I am of the opinion that solitary confinement is a passive form of torture. Don’t get me started on the subject wendydavies mentions about doing this to children who are incarcerated, I would have to start pouring glasses of wine.
Thank you for the post. I had missed it, although I have been following it. No time to day to log onto the computer. Like you, I hold her in my heart – my fervent wish being that there is one in her world, who opens their arms and says,”Tell me all of it. Leave nothing out”. Because only in the telling of the story of what happened to us, can we hear our story, and thus with time, move beyond it. Scary times, eh, that we find ourselves in?
rec’d.
I need to do more research, but I am not sure that they ever had anything on Leah, other than her refusal to testify against others at a grand jury.
I avoided wine tonight out of fear I’d drink the entire bottle.
She at least hadn’t been charged with any crime, if that’s what you mean.
In Natasha Lennard‘s piece at Salon, she mentioned Leah’s statement at tumbler. I hadn’t scrolled down on it yesterday to catch her message, a portion of which was railing against commenters who chose to objectify her because of her looks, calling them her ‘enemies’.
At the tag end of Kevin’s piece, a commenter had said at the end of his comment that she ‘is a hottie’, which was pretty disturbing.
Good morning, wendydavis. Yeah, that’s what I was thinking of when I said she probably had no intention of ever being the talk of the internets. Patriarchy still reigns supreme – I thought maybe our generation would raise up less chauvinistic children, but some twenty-something men act like they were born in 1950.

Data supplied:

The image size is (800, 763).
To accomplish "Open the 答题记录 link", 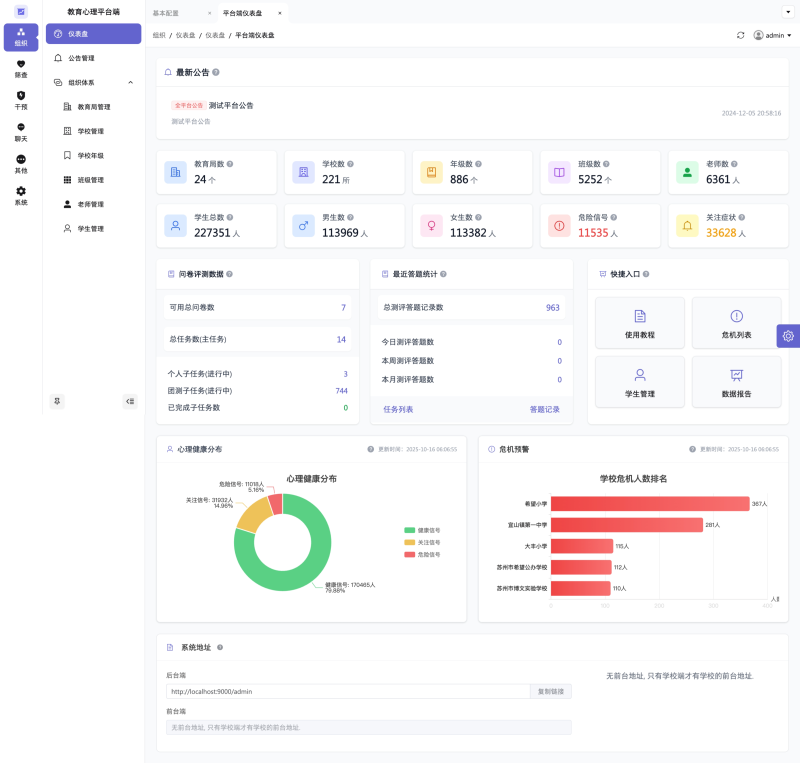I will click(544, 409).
--
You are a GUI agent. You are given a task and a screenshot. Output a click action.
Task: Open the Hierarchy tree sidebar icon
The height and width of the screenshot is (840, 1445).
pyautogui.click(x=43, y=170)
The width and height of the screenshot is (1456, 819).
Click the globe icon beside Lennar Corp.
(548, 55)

Given instruction: Quote the stretch of the comment thread above that starts with the words "I need to do" and stops after "was pretty disturbing.".

The output:
I need to do more research, but I am not sure that they ever had anything on Leah, other than her refusal to testify against others at a grand jury.
I avoided wine tonight out of fear I’d drink the entire bottle.
She at least hadn’t been charged with any crime, if that’s what you mean.
In Natasha Lennard‘s piece at Salon, she mentioned Leah’s statement at tumbler. I hadn’t scrolled down on it yesterday to catch her message, a portion of which was railing against commenters who chose to objectify her because of her looks, calling them her ‘enemies’.
At the tag end of Kevin’s piece, a commenter had said at the end of his comment that she ‘is a hottie’, which was pretty disturbing.